Department of Radiology, Van Yuzuncu Yil University, Faculty of Medicine, Van, Turkey.
Department of Radiology, Dicle University, Faculty of Medicine, Diyarbakır, Turkey.
Curr Med Imaging. 2022;18(3):346-352. doi: 10.2174/1573405617666211126153042.
Diverticula are commonly observed in the duodenum. Duodenal Diverticulum (DD) usually does not give symptoms throughout life and is diagnosed by coincidence.

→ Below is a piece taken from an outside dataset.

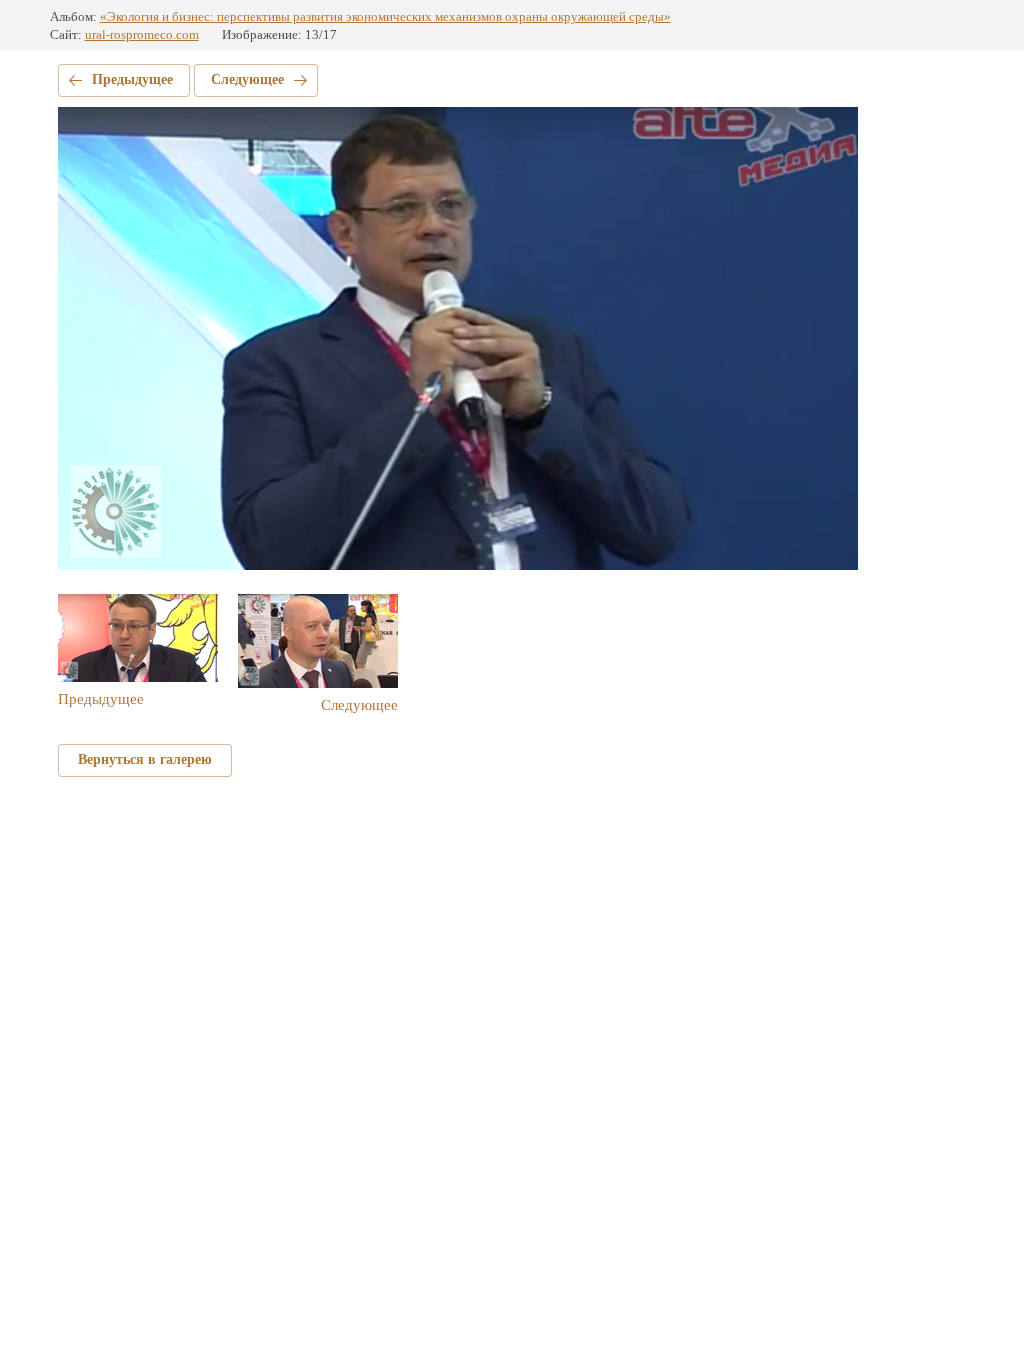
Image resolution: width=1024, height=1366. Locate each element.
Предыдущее (132, 79)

However, it may present with different symptoms in patients.
This study aims to evaluate the prevalence of DD and Juxtapapillary Duodenal Diverticulum (JDD) and its association with other possible pathologies and to determine its clinical impact by using Computed Tomography (CT).
This retrospective observational study, which was taken consecutively between the years of 2013-2020, was evaluated in the Radiology Department. The total number of cases was 4850 (male-2440; female-2410). CT images were evaluated by two experienced radiologists at the workstation. DD and JDD prevalence and clinical findings in the hospital registry system were examined.
The age of the patients included in the study ranged from 17 to 92 years (mean age 46.94±16.42). In patients with DD (female-130; male-101), mean age was 62.24 ± 12.69 (21-92). The prevalence of DD was 4.76% (n=231). The prevalence of JDD was 4.02% (n=195) and increased with age (p<0.01). The average diameter of the JDD was measured as 23.29±8.22 (9.5-55.3) mm. A significant positive correlation was found between age and DD diameter (p=0.039). DDs were found most commonly 84.42% (n=195) in the second segment of the duodenum as JDD. In patients with JDD, the mean diameter of choledochus and wirsung canal were 6.7 ± 2.4 (3-15.3) mm and 0.31 ± 0.1 (0.1-6.5) mm respectively. The choledochal diameter was correlated with the JDD size (p = 0.004). Cholelithiasis (n=56), choledocholithiasis (n=20), cholecystitis (n=52), diverticulitis (n=15), duodenitis (n=37), pancreatitis (n=5) and hiatal hernia (n=60) with JDD were observed. Periampullary carcinoma was detected in one patient.
Our study shows that cholelithiasis, choledocholithiasis, cholecystitis, diverticulitis, duodenitis, pancreatitis may be associated with JDD. Therefore, in contrast-enhanced abdominal CT scans taken for various reasons, investigation of the presence and characteristics of JDD and detection of pathologies that may be associated with JDD are important for patients to benefit from early diagnosis and treatment opportunities and to take precautions against possible complications.
憩室在十二指肠中很常见。十二指肠憩室(DD)通常在一生中不会出现症状,而是通过偶然诊断出来的。然而,它可能会在患者中表现出不同的症状。
本研究旨在评估 DD 和近壶腹十二指肠憩室(JDD)的患病率及其与其他可能的病理的关系,并通过使用计算机断层扫描(CT)确定其临床影响。
这是一项回顾性观察性研究,于 2013 年至 2020 年期间在放射科进行,总病例数为 4850 例(男性 2440 例,女性 2410 例)。两名经验丰富的放射科医生在工作站上评估 CT 图像。在医院注册表系统中检查 DD 和 JDD 的患病率和临床发现。
本研究中患者的年龄范围为 17 至 92 岁(平均年龄 46.94±16.42)。在患有 DD(女性 130 例,男性 101 例)的患者中,平均年龄为 62.24±12.69(21-92)。DD 的患病率为 4.76%(n=231)。JDD 的患病率为 4.02%(n=195),并随年龄增长而增加(p<0.01)。JDD 的平均直径为 23.29±8.22(9.5-55.3)mm。年龄与 DD 直径之间存在显著正相关(p=0.039)。DD 最常见于十二指肠的第二段,84.42%(n=195)为 JDD。在患有 JDD 的患者中,胆总管和胰管的平均直径分别为 6.7±2.4(3-15.3)mm 和 0.31±0.1(0.1-6.5)mm。胆总管直径与 JDD 大小相关(p=0.004)。JDD 与胆石症(n=56)、胆总管结石(n=20)、胆囊炎(n=52)、憩室炎(n=15)、十二指肠炎(n=37)、胰腺炎(n=5)和食管裂孔疝(n=60)有关。发现一例壶腹周围癌。
我们的研究表明,胆石症、胆总管结石、胆囊炎、憩室炎、十二指肠炎、胰腺炎可能与 JDD 有关。因此,在因各种原因进行增强腹部 CT 扫描时,重要的是要检查 JDD 的存在和特征,并检测可能与 JDD 相关的病变,以便患者能够受益于早期诊断和治疗机会,并预防可能的并发症。